А. П.: Такой информации у меня нет. Это была инициатива группы членов совета. Но уверен: это не главная проблема, перед которой стоит страна. У нас есть проблемы, требующие повышенного внимания и участия со стороны общества. Это чудовищная коррупция, невысокая степень эффективности государственного аппарата, попытка найти более эффективную экономическую модель, это, кстати, неразвитость демократических институтов, произвол представителей правоохранительных органов – все то, о чем говорит президент.
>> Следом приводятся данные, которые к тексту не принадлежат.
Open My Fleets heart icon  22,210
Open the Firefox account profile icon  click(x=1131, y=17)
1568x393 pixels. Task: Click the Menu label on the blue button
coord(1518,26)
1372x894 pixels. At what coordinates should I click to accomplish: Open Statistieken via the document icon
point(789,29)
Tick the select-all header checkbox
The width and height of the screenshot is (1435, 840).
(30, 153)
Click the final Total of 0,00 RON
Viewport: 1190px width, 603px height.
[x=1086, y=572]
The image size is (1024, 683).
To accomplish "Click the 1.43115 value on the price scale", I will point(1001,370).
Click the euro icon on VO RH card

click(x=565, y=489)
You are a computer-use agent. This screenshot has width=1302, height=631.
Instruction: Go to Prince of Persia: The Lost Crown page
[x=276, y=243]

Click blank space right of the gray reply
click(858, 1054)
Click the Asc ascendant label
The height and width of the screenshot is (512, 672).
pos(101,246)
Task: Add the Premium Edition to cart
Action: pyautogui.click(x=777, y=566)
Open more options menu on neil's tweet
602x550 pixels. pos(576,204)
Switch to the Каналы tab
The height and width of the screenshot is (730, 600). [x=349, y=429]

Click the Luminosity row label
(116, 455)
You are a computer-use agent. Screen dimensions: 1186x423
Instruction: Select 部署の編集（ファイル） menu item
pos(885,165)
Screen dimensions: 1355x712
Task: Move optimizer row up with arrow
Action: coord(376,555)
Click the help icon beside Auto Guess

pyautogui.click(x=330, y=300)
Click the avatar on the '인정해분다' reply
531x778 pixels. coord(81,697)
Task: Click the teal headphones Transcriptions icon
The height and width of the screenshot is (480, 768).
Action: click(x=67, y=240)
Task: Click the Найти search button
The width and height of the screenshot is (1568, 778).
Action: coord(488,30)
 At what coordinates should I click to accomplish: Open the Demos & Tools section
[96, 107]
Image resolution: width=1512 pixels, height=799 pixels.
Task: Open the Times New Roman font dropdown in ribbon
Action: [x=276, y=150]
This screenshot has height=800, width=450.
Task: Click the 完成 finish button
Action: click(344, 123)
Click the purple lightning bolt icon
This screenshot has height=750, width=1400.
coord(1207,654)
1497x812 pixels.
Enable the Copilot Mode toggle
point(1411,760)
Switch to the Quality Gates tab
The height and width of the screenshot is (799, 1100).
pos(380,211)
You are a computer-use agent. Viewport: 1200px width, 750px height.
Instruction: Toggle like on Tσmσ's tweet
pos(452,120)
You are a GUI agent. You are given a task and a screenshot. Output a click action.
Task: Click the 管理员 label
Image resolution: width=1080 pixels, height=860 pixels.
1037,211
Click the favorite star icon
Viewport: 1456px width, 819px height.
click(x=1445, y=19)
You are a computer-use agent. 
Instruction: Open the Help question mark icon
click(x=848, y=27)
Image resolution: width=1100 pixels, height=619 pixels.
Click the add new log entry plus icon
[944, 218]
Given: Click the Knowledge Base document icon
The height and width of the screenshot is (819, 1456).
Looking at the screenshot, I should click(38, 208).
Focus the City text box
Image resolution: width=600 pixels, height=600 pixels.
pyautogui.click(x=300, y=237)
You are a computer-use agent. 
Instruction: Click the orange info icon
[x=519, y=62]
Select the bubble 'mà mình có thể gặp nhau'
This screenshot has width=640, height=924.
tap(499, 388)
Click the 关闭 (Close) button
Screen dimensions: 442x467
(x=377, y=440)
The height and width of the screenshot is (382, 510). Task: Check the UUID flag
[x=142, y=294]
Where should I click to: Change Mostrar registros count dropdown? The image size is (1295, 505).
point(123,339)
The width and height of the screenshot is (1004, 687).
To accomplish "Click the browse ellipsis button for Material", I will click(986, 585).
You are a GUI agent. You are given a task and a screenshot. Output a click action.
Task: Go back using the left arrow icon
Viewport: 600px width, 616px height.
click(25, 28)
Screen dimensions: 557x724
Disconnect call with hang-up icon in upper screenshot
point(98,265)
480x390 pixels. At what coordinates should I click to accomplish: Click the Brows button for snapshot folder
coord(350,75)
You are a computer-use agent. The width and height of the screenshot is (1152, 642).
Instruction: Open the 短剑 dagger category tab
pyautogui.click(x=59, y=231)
И если мы сейчас вдруг сместим центр общественной дискуссии на сталинскую эпоху, мы отвлечем общество от действительных проблем, к которым Сталин не имеет ни малейшего отношения. И создадим не основу для «национального примирения», как написано в докладе, а спровоцируем очередное национальное размежевание. Если посмотреть, что пишут в Интернете по поводу предложений рабочей группы совета, мы увидим, что возвращается тот градус, тот накал взаимного неприятия, который был характерен для нас в 90-е годы, во времена столкновений ельцинистов и сторонников Хасбулатова и Руцкого. Когда мне говорят, что все это может быть основой для национального примирения, мне грустно и смешно одновременно. Это вызовет новый приступ идейной гражданской войны, из которой мы не выходим вот уже 20 лет.